• What you should do
Every line with the string "will" should be copied from the data.

• Provided data
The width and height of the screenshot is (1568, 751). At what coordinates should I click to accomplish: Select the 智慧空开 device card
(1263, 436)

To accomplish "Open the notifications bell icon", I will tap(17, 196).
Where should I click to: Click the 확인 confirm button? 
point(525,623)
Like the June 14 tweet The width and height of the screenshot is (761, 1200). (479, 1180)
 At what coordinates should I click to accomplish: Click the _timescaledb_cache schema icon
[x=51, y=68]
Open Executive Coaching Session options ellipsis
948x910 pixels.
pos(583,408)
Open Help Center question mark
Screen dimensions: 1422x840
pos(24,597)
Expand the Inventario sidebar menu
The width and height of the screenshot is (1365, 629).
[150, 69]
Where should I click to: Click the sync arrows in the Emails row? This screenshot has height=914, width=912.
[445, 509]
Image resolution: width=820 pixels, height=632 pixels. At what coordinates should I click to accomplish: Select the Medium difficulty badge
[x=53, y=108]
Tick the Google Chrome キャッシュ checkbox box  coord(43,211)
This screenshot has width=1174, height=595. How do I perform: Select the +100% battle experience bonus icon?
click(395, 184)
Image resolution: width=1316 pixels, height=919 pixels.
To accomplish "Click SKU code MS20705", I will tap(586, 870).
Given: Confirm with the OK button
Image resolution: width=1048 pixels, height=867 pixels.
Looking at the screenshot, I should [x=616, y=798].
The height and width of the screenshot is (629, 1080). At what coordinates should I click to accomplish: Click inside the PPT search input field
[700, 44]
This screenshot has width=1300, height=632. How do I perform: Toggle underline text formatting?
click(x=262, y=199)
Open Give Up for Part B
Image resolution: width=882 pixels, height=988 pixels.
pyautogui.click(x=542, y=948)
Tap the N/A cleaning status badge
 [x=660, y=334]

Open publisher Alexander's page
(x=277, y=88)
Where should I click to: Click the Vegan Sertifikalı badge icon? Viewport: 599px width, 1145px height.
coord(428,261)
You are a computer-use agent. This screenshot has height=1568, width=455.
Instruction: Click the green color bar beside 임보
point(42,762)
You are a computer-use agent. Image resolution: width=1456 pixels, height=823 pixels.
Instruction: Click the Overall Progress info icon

• Answer
To accomplish "Open the notifications bell icon", I will tap(17, 196).
To accomplish "Click SKU code MS20705", I will tap(586, 870).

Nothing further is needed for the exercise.